Now, I will use the KNN model to predict the survivorship of these 418 passengers to obtain a final cleaned dataset for visualisation.
Making the prediction with following codes.
predicted <- model_knn %>% predict(titanic_without_survivorship)
predicted
## [1] No No No No No No Yes No Yes No No No Yes No Yes Yes No No
## [19] No No No Yes Yes No Yes No Yes No Yes No No No No No Yes No
## [37] No No No No No No No Yes Yes No No No Yes No No No Yes Yes
## [55] No No No No No Yes No No No Yes Yes Yes Yes No No Yes Yes No
## [73] No No Yes No No Yes No Yes Yes No No No No No Yes Yes Yes Yes
## [91] No No Yes No No No No No No No Yes No No No Yes No No No
## [109] No No No Yes Yes Yes Yes No No Yes No Yes Yes No Yes No No Yes
## [127] No Yes No No No No No No No No No No Yes No No Yes Yes No
## [145] Yes No No No No No Yes No No No No No Yes Yes Yes No Yes Yes
## [163] Yes No No Yes No No Yes No No No No No No Yes Yes No Yes Yes
## [181] No Yes Yes No Yes No Yes No No No No No Yes No Yes No Yes Yes
## [199] No No Yes Yes No Yes No No Yes No Yes No No No No Yes No No
## [217] Yes Yes Yes No Yes No Yes No Yes Yes No Yes No No No Yes No No
## [235] Yes No No No Yes Yes Yes Yes Yes No No No Yes No Yes No Yes No
## [253] Yes No No No No No No No No No Yes Yes No No No No No No
## [271] No No Yes Yes No Yes No No No No No Yes Yes Yes Yes No No No
## [289] No No No Yes No No No No Yes No Yes No No No No No Yes Yes
## [307] Yes Yes Yes No No No No Yes Yes Yes Yes No No No No No No Yes
## [325] Yes No Yes No No No Yes No No Yes No Yes No No No No No No
## [343] No Yes No Yes No No No Yes Yes No No Yes Yes No Yes No No No
## [361] No Yes Yes No Yes No No No Yes No No Yes No No Yes Yes No No
## [379] No No No No No Yes No Yes No No No No Yes Yes No No No Yes
## [397] No Yes No No Yes No Yes No No No No No Yes Yes Yes Yes No No
## [415] Yes No No No
## Levels: No Yes
Data insert.
titanic_without_survivorship$survived <- predicted
Combine both titanic tables.
titanic_final <- rbind(titanic_without_survivorship, titanic_with_survivorship)
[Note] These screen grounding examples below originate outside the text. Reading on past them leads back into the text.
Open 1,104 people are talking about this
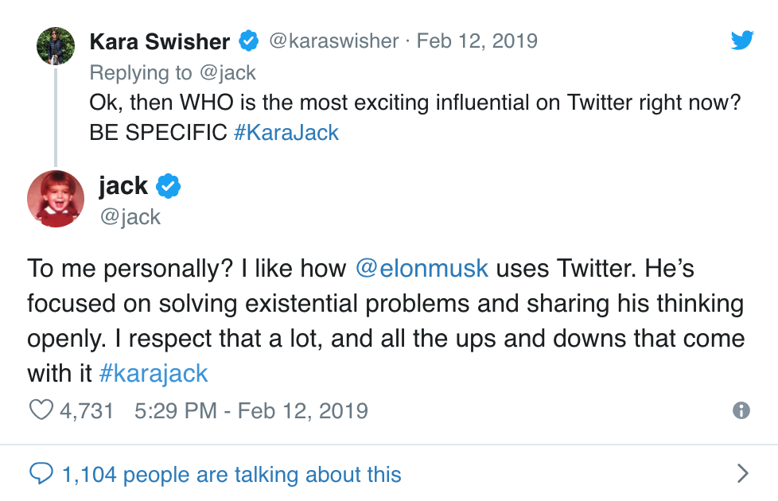 (231, 475)
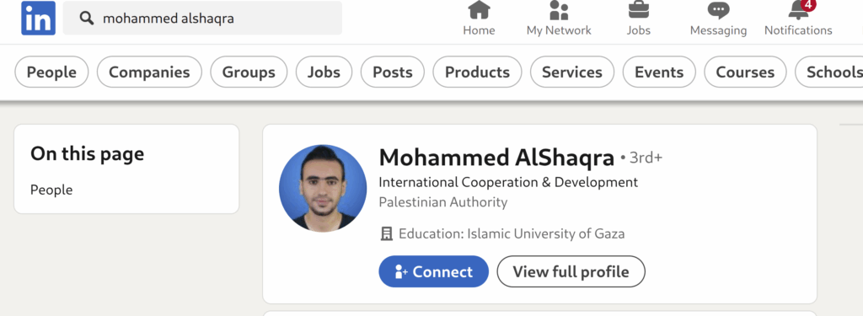Click the search field containing mohammed alshaqra

pyautogui.click(x=202, y=19)
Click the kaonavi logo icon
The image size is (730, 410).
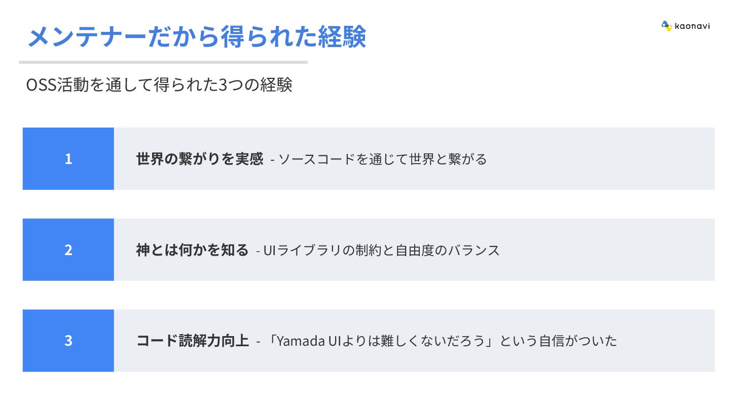(x=666, y=26)
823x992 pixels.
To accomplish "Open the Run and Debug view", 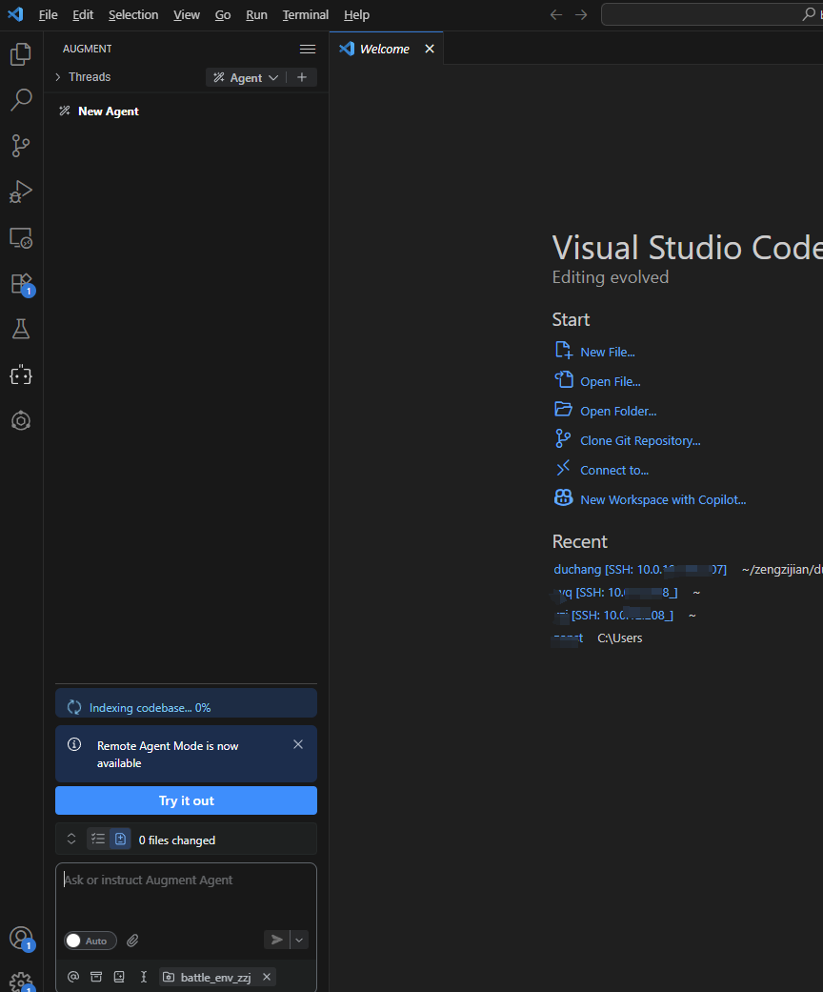I will pos(21,192).
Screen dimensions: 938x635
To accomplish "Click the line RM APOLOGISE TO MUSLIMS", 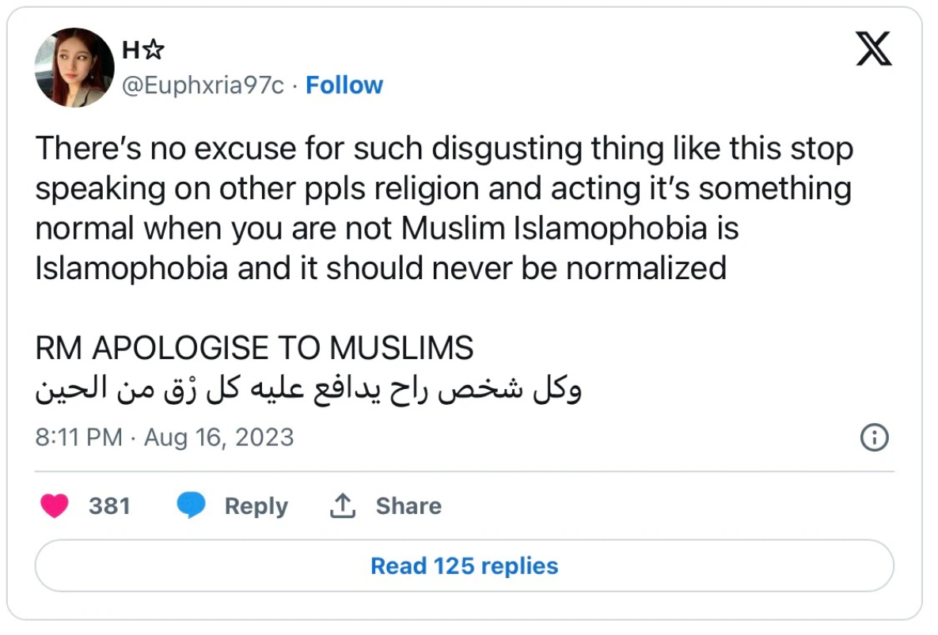I will [254, 348].
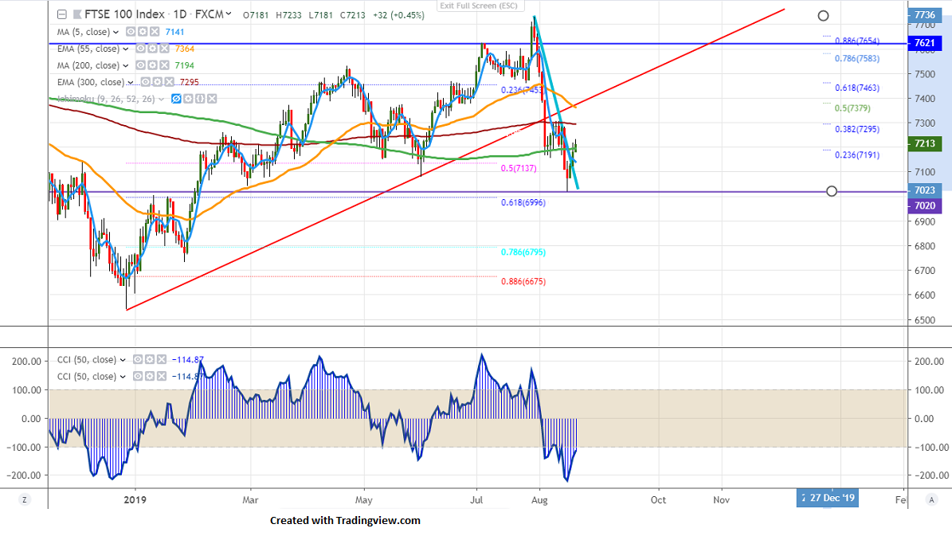
Task: Open settings for MA (5, close) indicator
Action: click(141, 32)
Final check of the dataset:
summary(titanic_final)
## pclass sex age age_group sibsp
## 1st_class:323 Female:466 Min. : 0.00 Kid : 108 Min. :0.0000
## 2nd_class:277 Male :843 1st Qu.:22.00 Teenage: 132 1st Qu.:0.0000
## 3rd_class:709 Median :28.00 Adult :1059 Median :0.0000
## Mean :29.69 Elder : 10 Mean :0.4989
## 3rd Qu.:36.00 3rd Qu.:1.0000
## Max. :80.00 Max. :8.0000
## parch familysize fare embarked survived
## Min. :0.000 Min. : 0.0000 Min. : 0.00 Cherbourg :270 No :819
## 1st Qu.:0.000 1st Qu.: 0.0000 1st Qu.: 7.90 Queenstown :123 Yes:490
## Median :0.000 Median : 0.0000 Median : 14.45 Southampton:916
## Mean :0.385 Mean : 0.8839 Mean : 33.28
## 3rd Qu.:0.000 3rd Qu.: 1.0000 3rd Qu.: 31.27
## Max. :9.000 Max. :10.0000 Max. :512.33
There are no more missing values from the dataset and is now ready for visualisation.
Saving the file.
#write.csv(titanic_final, "titanic_final.csv")
tf <- titanic_final
There are 1309 rows of passengers information, among them, there are 323 passengers bought the first class ticket, 277 for second class ticket, and 709 for third class ticket.
# df
df8.1 <- tf %>%
group_by(pclass) %>%
summarise(count = n())
# plot
plot_ly(df8.1,
labels = ~pclass,
values = ~count,
type = "pie",
textinfo = "label+percent",
textposition = "inside",
textfont = list(color = "White", size = 30),
marker = list(line = list(color = "White", width = 2)),
showlegend = FALSE) %>%
layout(title = "Passenger Counts by Ticket Classes")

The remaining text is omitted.